I remember Paris in 39
The Champs Ellysee
Saint Michelle and old Beaujolais wine
oh I recall those Parisienne days   Phil Lynott.

Mercurial rivulets of time pass through a young man's fingers more quickly than I care to remember. Indeed it was more than three score years and ten to where my mind drifted as I cycled through the remnants of French colonial rule in Pondicherry. Street names and signs hung as latent reminders of what once was, adorning the grid of boulevards running north to south and east to west. The French Quarter was constructed as an asphalt tableau to the height of rational enlightenment thinking.

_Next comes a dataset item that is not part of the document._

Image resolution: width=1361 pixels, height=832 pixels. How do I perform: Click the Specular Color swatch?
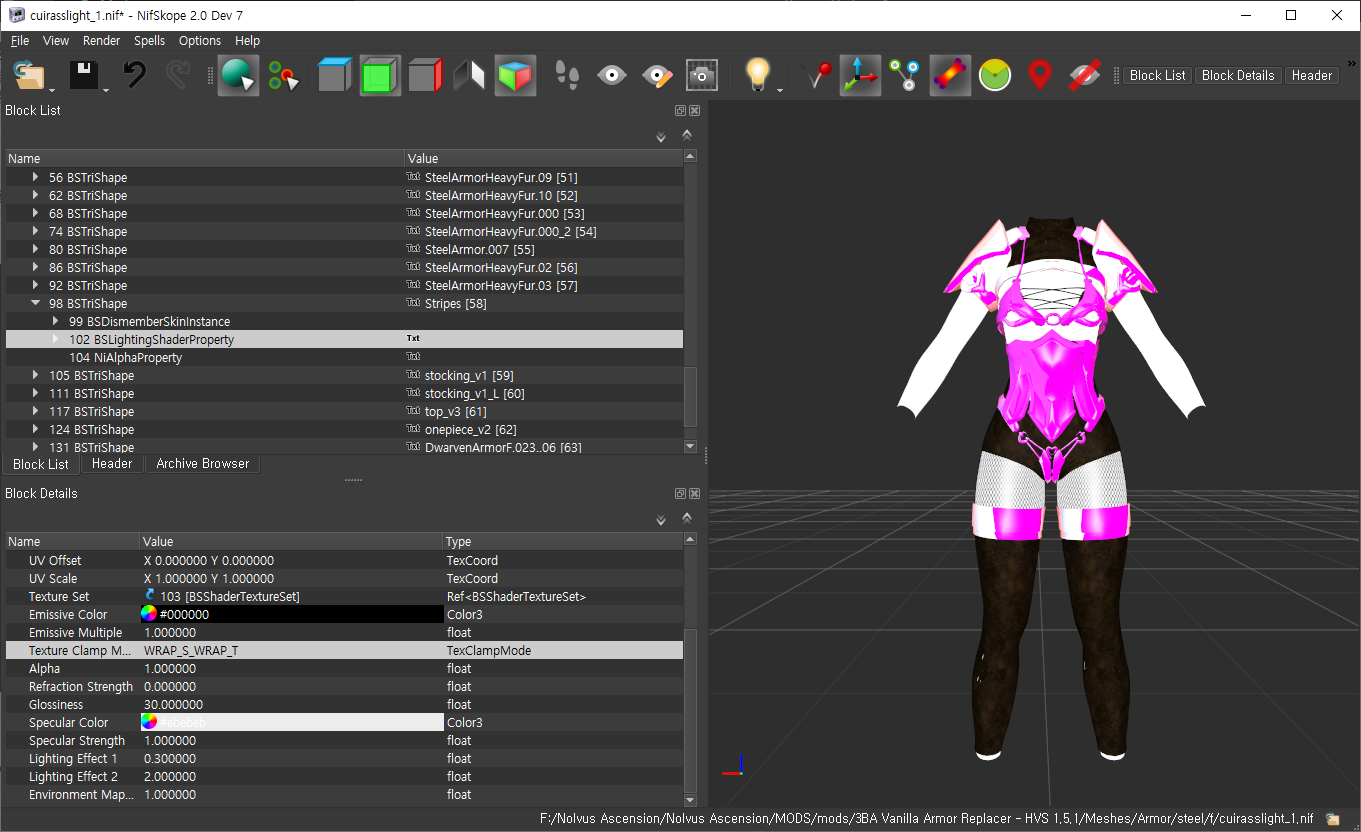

The humidity of my surrounds lent an almost dreamlike quality to that day, collapsing the usual dichotomy between warm interiority and cool exteriority. Perfume and cigarette smoke stagnantly draped the air. My heart hastened as my mind took flight catching glimpses of lovers no more. Graciously I traversed the Indian traffic which seemed so out of sorts in this all too Gallic mise en scene. Then, amidsts the fumes and fractured images of coital embrace, the boulangerie erupted emitting sweet essences of French loaves and croissant. Francophiles amongst you will recognize the potency of this scent and its ability to transpose the inhaler to times gone by. There I was in Pondicherry, there I was in gay Paris. There I was in Pondicherry, there I was hurtling down the cobbled streets of the Parisienne embankment snagging my sky blue woolen slacks in the bicycle chain. Out of breath having just extinguished my pipe, sweat jarred from my brow. The Seine flashed and danced in the sunlight as its turgid, sepia breadth stretched out ahead of me. My bell sounded as I struck the cobbles with gusto sending my French loaf and copy of Being and Nothingness asunder in the front mounted basket. For it was he whom I was here to meet.
I shall never forget that warm summer of 1939 when Hitler's goose stepping jackboots marched across the Maginot Line pressing ever closer to our beloved Paris. In the days before their arrival the wind ceased and the suns glare intensified. It was my old friend Albert Camus who had arranged the meeting shortly before the German occupation. A sense of urgency charged with anxiety rattled through a population all to aware that the ruts which they had furrowed and made comfortable would soon be ruled over by the iron will of fascism. Society became uneasy with itself as we wondered how our futures would be carved up. Who would collaborate, who would resist? History reveals that Satre himself struggled between his loyalty to his ailing mother and his commitment to fight fascism. Relationships were strained. Satre intent on promiscuity, Simone de Beauvoir ever loyal. 
As I arrived at the Cafe Saint Germain already unnerved by the monumental philosophical monolith I was to meet, I immediately sensed the awkward toing and froing of biting conversation. de Beauvoir shot a glance straight over to me as she tapped a gold lighter against the marble coffee table. My friend Albert seethed as Satre berated him for having never read Hegel. And then it happened. Police sirens wailed as the commissar came over the tannoy requesting that people continue about their daily business as the first German collumns had entered our city. 
Then I came to, crashing into the present, an old man in Pondicherry. Although that memory marks the beginning of the catastrophic events in French, indeed world history, it was a serene vista of three people who I would never see again. A memory I had forgotten forgetting about all those years ago. For surely I am a different man today, almost all of me corrupted by time and yet a fragment of me remains in that warm summer of 1939. For reminding me of that shard of myself submerged in the sediment of time I shall always love you Pondicherry.